** EXERCISE GOAL **
Lines in the entries below where the word "next" shows up should each be copied.

** LISTED ENTRIES **
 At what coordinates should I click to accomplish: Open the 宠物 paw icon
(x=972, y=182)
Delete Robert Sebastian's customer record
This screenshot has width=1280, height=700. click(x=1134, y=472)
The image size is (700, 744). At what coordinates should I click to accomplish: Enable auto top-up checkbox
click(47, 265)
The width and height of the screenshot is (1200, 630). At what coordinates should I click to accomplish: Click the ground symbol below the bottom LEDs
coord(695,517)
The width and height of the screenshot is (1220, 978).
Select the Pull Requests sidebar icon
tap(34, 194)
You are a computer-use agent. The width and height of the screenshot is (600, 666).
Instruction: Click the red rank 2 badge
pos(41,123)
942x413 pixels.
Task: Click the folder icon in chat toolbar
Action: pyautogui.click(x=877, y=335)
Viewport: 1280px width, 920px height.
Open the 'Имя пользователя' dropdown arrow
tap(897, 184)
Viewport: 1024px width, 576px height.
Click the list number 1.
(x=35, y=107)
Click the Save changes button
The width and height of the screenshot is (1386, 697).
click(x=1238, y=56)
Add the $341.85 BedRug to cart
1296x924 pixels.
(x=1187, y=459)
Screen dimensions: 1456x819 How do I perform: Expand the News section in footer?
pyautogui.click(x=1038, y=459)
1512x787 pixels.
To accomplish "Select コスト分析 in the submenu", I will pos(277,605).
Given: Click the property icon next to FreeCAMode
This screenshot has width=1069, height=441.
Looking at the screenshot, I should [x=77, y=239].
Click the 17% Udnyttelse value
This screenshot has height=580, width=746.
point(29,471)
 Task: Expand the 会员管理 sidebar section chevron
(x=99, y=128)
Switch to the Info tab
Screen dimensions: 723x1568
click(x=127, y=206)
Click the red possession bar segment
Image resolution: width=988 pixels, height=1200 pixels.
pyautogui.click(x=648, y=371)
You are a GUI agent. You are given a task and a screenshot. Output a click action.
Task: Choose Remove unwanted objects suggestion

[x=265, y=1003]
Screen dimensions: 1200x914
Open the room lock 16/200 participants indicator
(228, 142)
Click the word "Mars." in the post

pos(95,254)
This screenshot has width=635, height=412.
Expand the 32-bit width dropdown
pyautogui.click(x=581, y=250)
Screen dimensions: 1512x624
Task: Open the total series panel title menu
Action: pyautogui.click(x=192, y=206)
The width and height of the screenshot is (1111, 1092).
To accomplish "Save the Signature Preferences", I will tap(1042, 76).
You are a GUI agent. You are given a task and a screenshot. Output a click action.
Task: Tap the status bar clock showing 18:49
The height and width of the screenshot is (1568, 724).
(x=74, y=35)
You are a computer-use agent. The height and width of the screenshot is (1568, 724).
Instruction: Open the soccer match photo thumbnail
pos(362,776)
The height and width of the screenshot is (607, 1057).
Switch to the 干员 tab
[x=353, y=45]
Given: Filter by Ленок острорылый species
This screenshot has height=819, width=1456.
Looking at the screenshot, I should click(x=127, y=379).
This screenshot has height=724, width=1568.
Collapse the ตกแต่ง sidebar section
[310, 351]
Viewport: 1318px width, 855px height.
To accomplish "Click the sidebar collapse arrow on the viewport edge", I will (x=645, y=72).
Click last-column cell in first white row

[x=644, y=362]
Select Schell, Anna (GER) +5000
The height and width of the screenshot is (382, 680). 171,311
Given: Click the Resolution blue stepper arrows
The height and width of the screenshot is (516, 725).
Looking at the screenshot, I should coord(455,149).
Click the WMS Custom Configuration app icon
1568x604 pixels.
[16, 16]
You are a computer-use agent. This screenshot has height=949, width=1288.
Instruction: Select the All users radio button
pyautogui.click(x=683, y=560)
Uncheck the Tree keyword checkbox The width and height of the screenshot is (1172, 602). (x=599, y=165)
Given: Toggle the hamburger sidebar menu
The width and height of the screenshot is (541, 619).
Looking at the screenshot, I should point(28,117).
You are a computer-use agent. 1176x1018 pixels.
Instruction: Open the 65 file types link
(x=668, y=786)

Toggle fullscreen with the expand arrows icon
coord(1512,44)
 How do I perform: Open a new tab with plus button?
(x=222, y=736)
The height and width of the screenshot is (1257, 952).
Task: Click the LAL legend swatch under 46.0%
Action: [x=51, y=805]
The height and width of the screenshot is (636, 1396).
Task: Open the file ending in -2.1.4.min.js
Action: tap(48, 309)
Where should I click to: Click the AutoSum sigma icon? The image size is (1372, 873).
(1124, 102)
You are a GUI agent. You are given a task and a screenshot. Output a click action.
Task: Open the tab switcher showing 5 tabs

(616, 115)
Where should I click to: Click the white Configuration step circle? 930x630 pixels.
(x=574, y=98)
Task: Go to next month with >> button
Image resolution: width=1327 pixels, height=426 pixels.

** ANSWER SECTION **
Given: Click the property icon next to FreeCAMode
Task: Go to next month with >> button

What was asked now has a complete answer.